Anyways after rolling out the balls into nice thin circle-ish shapes I got my cast iron skillet screaming hot. I am in the first stages of a re-newed relationship with my cast iron skillet. We've had a bit of a rocky past and just recently I've invited it back into my life. So far we're getting along fine. As long as it doesn't betray me and make my food stick to it I'll try to keep it nicely seasoned and oiled.
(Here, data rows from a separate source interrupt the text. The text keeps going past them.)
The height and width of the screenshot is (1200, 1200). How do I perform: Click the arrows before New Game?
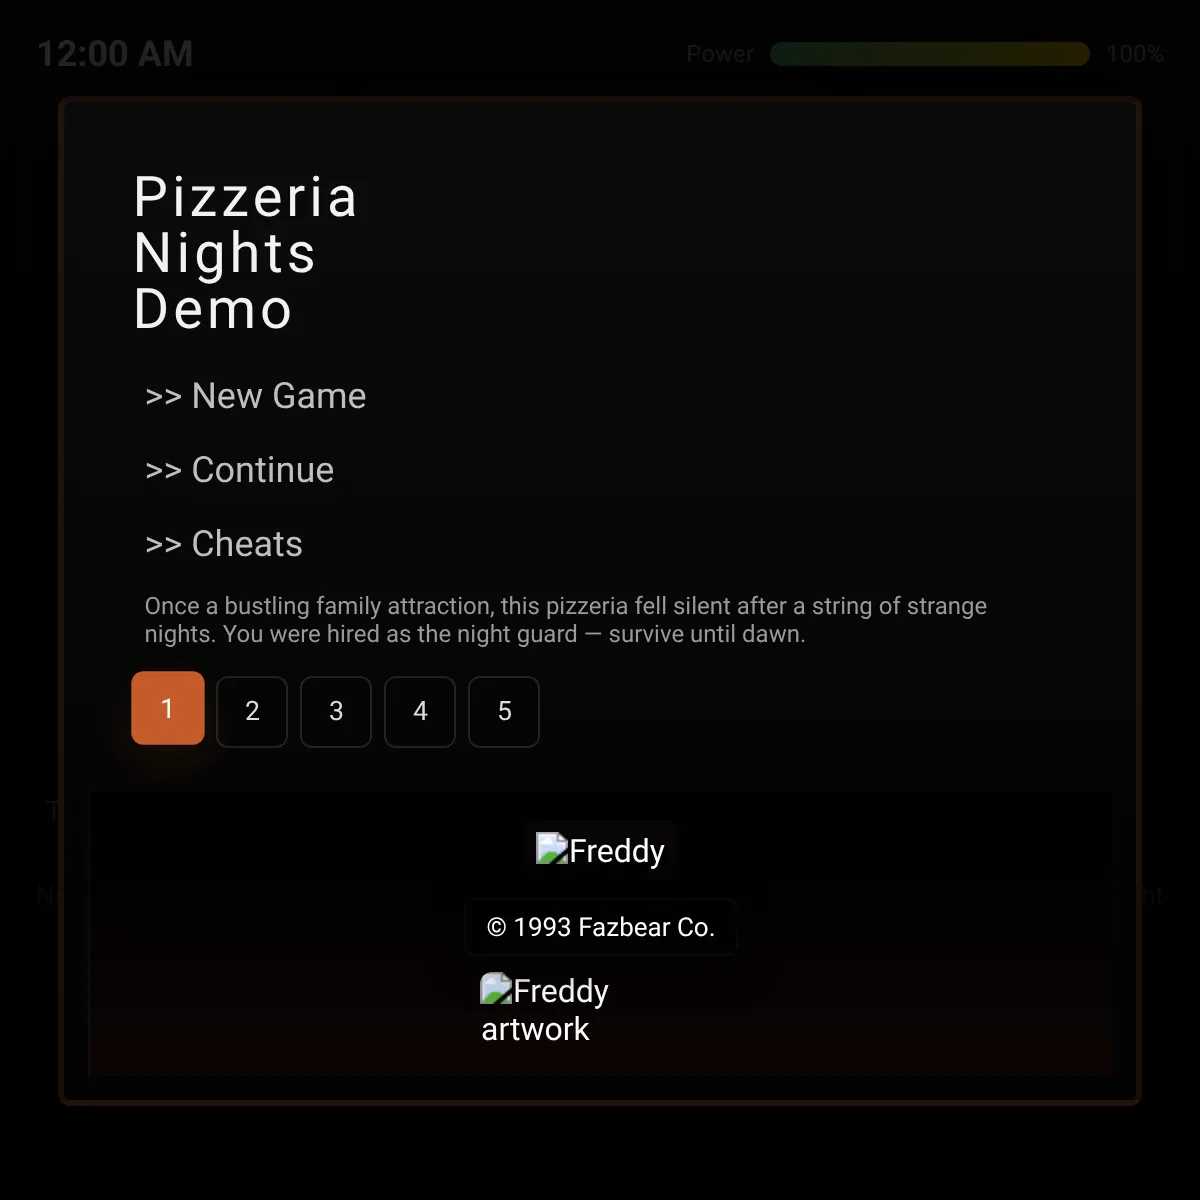163,397
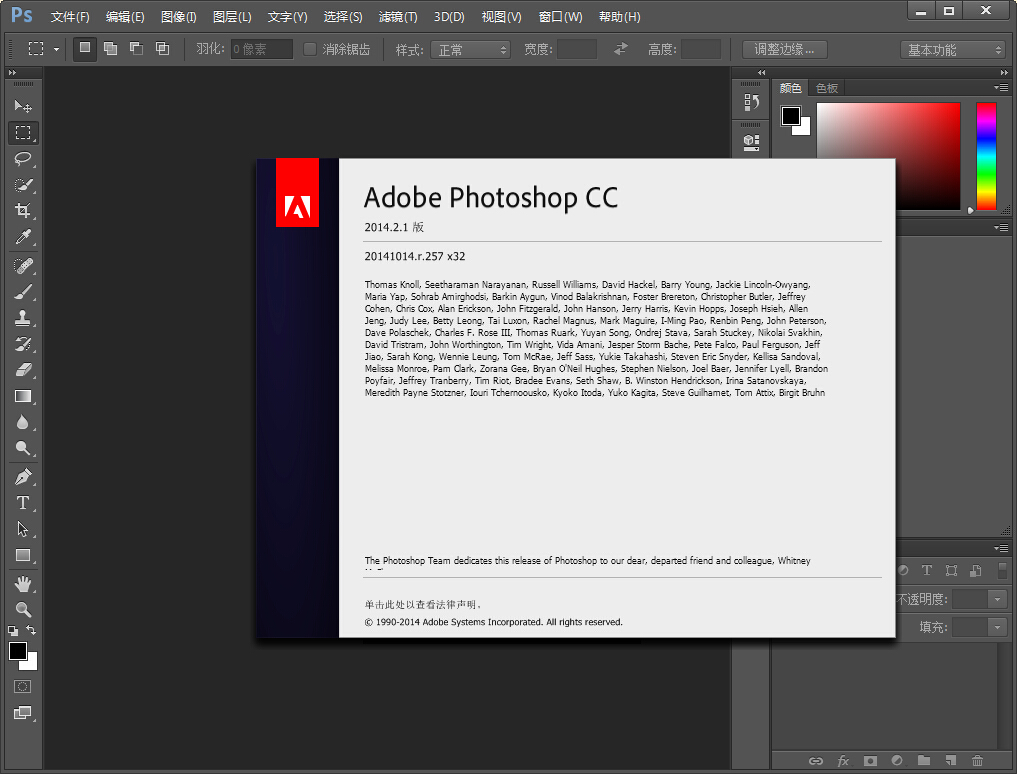The width and height of the screenshot is (1017, 774).
Task: Click the 单击此处以查看法律声明 link
Action: [x=424, y=605]
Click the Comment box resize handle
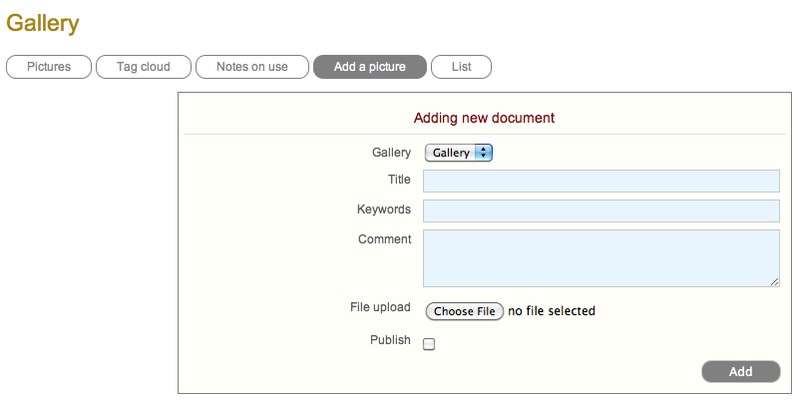800x401 pixels. [x=774, y=283]
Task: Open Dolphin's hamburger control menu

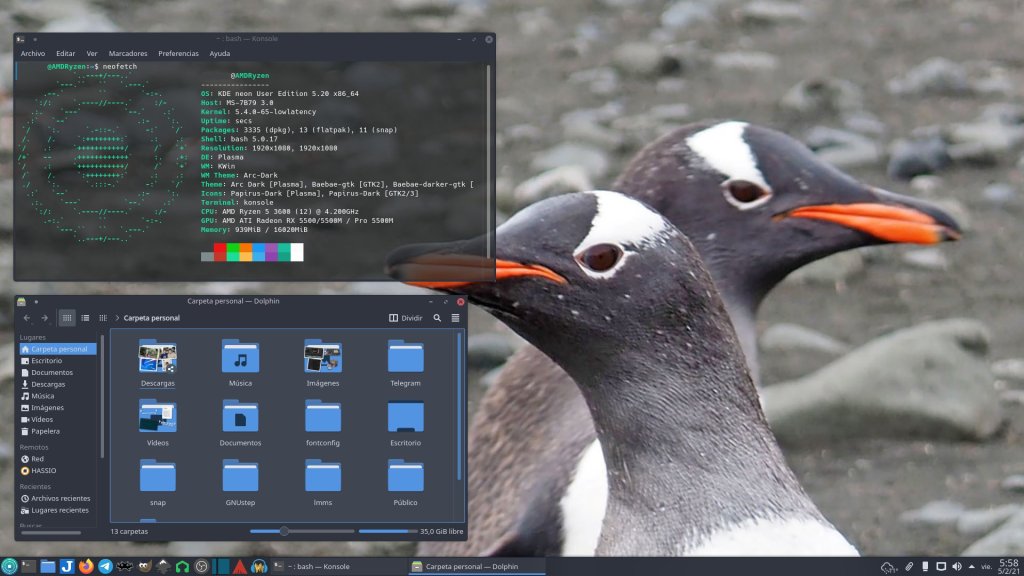Action: point(455,318)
The Tortillas literally just took a minute to cook, 30 seconds each side. We like ours a little charred so a little charred I let them get.
MMMmmmmmmm Yummy looking huh? But what to do with a yummy home made tortilla? I made wraps for Alan and I. First slathered vegenaise on the warm tortilla. (vegenaise is like mayo only a zillion times tastier and better for you to boot, it's also egg free and the one we used is made with grapeseed oil, good for the heart!) Then I put leftover salsa, some cooked chicken breast with smoked paprika and smoke seasoning and garlic on it followed by a small pile of lettuce. Rolled it up as tight as I could with out ripping the tortilla and....VOILA!
They tasted even better then they look. And the verdict on the tortillas? Easy to make, and delicious! Alan described them as heartier then store bought ones. And he considers heartier a good thing! I'm kind of baffled at myself that it took me this long to make them a second time. I'm definitely not waiting so long to make them a third.